Accessibility of an activity relies on its physical presentation, format, length and use of language.

Through our process, we learned that an activity should be easy to understand and not require an extensive learning process. In our initial co-design session, we used a “Journey Mapping” activity, which was new and confusing to most of the participants. Some people required more instruction while others felt constrained by its structure. Learning from this experience, we started using conventional worksheets. Most participants found this format to be simple and engaging, however, those with vision loss, physical or learning disabilities were unable to participate in note taking.

Conflicting needs of participants was a challenge for some groups. For example, participants with vision loss were unable to physically interact with materials and had difficulty participating in prototyping and following discussions that involved visual description of ideas. Also, some of the tools used (e.g. sticky notes/flip charts) were inaccessible for those who could not write (e.g. blind, paralyzed) while they were necessary means of communication for some others, such as deaf participants.

Collaborating with partner organizations helped us to better incorporate participant needs in the activities. Our partners at the Deaf Culture Centre reminded us that some of their members primarily communicate using American Sign Language, and suggested checklists to minimize writing. During this activity, we grouped hearing and deaf participants together to enable note taking and provided ASL interpretation to facilitate communication. We tried to minimize barriers to participation, by sharing the written/visual materials with participants in advance, and providing activities in multiple modalities.

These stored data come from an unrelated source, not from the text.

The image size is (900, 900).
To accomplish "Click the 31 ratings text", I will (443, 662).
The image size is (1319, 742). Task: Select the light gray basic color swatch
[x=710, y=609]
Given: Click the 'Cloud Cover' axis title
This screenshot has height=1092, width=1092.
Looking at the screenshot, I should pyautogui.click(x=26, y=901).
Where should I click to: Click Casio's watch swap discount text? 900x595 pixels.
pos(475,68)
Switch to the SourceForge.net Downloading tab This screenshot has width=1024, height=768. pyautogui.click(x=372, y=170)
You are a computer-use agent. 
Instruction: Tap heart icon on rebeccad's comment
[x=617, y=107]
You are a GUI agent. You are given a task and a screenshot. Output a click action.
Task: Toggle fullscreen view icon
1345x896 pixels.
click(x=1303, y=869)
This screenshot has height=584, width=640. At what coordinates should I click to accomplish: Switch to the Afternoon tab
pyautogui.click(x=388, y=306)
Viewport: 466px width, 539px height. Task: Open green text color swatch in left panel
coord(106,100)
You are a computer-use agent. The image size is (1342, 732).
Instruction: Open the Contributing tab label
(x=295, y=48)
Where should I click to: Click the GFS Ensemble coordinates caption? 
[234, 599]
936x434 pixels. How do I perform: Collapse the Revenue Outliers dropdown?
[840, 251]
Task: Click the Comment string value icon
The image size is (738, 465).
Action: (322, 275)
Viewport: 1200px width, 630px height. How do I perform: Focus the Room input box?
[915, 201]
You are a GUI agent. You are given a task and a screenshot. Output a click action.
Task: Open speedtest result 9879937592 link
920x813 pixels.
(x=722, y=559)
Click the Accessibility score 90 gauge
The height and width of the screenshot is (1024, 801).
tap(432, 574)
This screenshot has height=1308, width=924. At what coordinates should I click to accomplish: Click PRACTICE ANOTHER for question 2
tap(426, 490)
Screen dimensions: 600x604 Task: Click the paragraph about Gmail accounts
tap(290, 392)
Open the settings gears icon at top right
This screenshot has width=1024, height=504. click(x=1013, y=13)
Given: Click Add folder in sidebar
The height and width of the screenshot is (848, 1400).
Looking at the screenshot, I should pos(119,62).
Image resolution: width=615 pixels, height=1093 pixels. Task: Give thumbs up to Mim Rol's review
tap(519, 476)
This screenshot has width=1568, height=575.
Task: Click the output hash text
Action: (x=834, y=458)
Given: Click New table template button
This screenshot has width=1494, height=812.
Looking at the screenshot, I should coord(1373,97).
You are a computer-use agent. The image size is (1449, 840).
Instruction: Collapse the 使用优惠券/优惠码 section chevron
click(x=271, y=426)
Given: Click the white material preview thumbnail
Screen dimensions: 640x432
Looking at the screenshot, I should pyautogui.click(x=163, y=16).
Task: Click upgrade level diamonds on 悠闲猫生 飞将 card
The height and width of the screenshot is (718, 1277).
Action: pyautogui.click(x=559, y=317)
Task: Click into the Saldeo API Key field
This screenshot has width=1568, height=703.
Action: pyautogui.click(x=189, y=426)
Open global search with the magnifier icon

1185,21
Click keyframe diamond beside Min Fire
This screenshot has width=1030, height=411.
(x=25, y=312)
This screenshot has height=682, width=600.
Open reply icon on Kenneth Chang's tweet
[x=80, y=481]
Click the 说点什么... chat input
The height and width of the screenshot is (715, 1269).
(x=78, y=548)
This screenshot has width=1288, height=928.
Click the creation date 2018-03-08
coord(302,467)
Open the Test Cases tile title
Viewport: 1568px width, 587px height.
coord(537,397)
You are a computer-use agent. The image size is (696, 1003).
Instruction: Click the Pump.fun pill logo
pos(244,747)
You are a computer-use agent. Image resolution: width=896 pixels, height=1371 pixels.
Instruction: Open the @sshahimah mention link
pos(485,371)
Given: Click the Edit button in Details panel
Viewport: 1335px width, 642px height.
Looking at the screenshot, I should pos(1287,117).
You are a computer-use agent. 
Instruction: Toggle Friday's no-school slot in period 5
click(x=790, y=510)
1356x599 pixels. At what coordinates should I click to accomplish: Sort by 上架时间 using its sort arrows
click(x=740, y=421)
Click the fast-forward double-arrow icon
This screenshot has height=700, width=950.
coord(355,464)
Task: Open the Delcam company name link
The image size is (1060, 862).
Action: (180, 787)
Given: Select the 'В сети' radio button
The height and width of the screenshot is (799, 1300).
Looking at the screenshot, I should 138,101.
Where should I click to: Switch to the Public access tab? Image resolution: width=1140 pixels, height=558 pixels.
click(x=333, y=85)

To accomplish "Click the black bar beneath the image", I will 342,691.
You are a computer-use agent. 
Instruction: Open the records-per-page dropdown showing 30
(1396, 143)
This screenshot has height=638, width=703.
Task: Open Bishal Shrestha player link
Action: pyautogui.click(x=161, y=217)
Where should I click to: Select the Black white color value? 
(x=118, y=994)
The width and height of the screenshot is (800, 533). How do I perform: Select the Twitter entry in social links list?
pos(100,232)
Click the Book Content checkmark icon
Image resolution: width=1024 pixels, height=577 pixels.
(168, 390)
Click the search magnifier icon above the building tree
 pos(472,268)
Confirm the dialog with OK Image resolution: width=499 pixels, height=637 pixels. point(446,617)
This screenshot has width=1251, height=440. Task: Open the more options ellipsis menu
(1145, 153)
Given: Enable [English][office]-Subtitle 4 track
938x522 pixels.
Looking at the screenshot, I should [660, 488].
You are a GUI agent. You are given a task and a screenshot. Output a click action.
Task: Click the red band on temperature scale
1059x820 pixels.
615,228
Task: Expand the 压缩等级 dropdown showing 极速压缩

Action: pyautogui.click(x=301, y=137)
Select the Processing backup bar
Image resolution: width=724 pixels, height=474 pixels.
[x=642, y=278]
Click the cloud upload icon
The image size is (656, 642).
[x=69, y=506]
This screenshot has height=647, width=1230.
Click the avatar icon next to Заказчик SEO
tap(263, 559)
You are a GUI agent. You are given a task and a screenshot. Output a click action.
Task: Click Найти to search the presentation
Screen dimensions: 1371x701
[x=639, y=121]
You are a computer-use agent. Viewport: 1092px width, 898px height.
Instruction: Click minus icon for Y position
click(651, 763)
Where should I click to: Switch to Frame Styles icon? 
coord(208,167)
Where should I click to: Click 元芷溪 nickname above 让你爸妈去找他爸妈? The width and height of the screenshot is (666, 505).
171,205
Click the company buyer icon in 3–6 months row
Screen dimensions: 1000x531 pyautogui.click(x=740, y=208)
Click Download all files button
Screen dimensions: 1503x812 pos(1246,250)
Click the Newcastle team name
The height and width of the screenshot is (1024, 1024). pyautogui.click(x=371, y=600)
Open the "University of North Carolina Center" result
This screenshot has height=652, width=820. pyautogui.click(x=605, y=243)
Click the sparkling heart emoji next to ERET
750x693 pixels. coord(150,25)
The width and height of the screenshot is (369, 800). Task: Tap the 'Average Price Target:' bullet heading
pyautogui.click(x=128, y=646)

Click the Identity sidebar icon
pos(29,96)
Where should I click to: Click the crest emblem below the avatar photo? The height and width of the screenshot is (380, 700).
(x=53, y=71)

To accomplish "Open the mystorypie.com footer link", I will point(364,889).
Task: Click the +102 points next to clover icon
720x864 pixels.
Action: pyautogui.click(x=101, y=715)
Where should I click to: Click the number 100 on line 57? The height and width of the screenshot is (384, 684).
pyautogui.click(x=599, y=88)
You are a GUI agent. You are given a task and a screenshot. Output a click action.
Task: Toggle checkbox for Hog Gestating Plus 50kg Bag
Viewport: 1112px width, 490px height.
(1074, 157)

  • When developing activities, reach out to different groups, communities, individuals or any other resources to acquire knowledge about the needs and capabilities of your participants to help you tailor the activity.
  • Provide multi-modal representations of the activity so they are accessible for all participants.
  • Modify any activity that is solely based on one mode of interaction, such as writing, hearing, seeing, touching, listening to include other modalities.
  • Minimizing conflicts within groups by encouraging participants to work together and include others in their group (e.g. sighted individuals should learn to describe visual materials for members of the team who are blind, and to use patience when a member of the team needs more time articulating their thoughts)
  • Encourage volunteers/facilitators/staff to join different groups to provide assistance with physical tasks.